(Records from a data collection)
[Start]
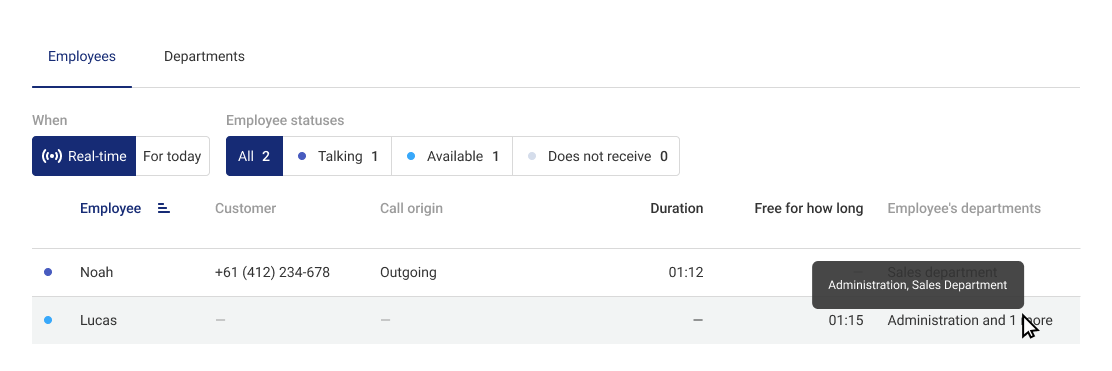
Task: Expand "Administration and 1 more" departments
Action: [x=969, y=321]
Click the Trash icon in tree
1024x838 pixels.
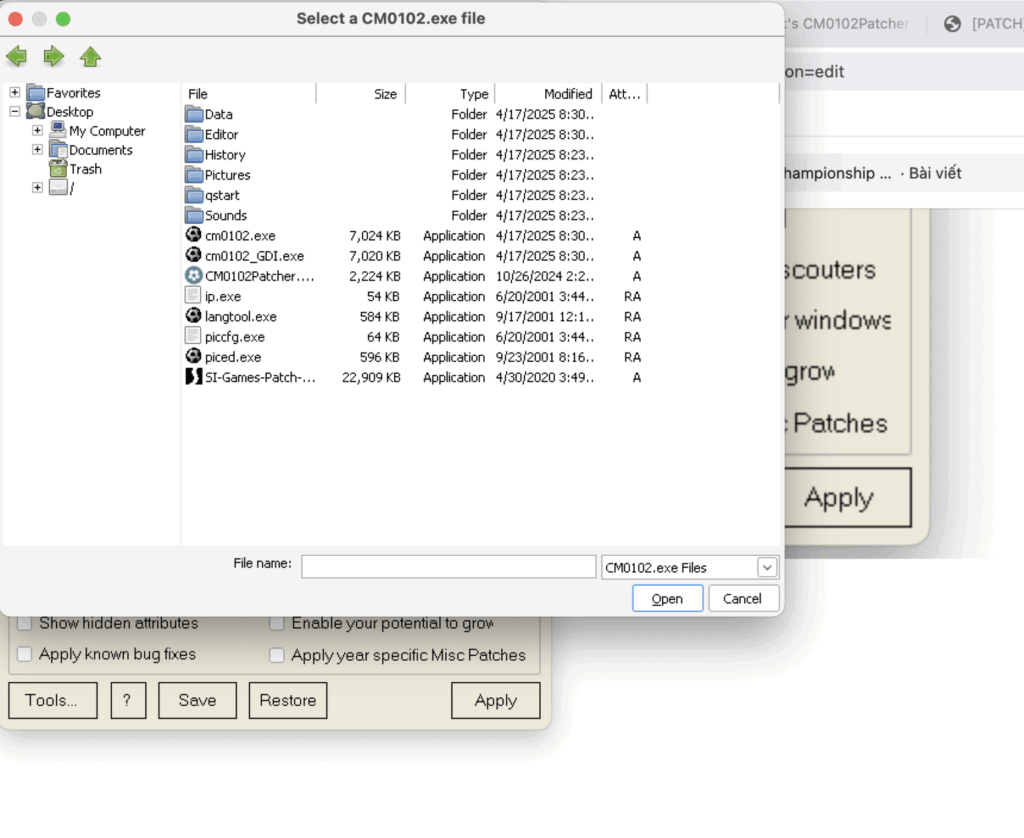click(59, 169)
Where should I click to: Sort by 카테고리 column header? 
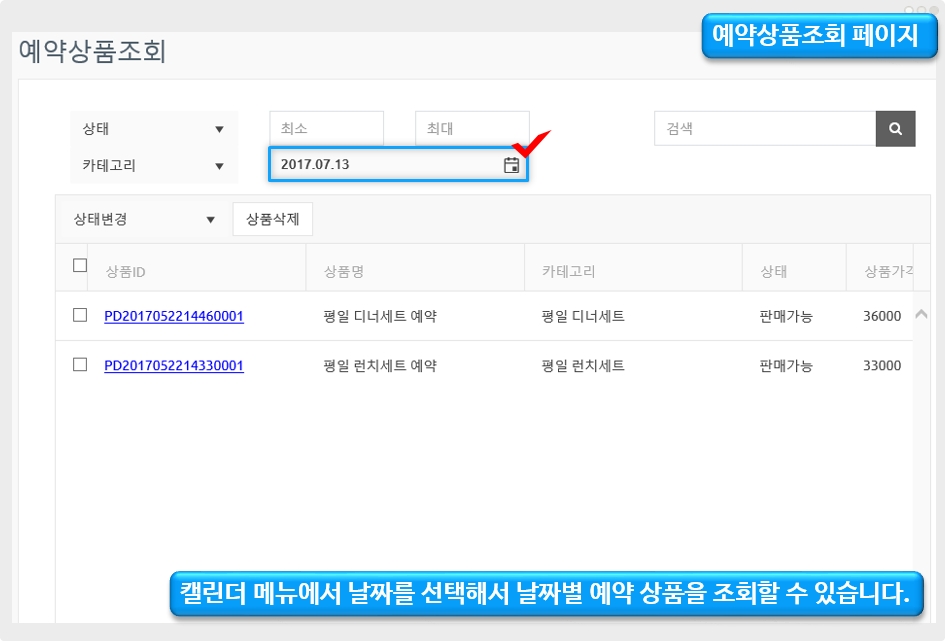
[End]
Copy every line of the records above word for word, leaving out the pictures.

Task: Expand "Administration and 1 more" departments
Action: [x=969, y=321]
Click the Trash icon in tree
1024x838 pixels.
click(59, 169)
Where should I click to: Sort by 카테고리 column header? 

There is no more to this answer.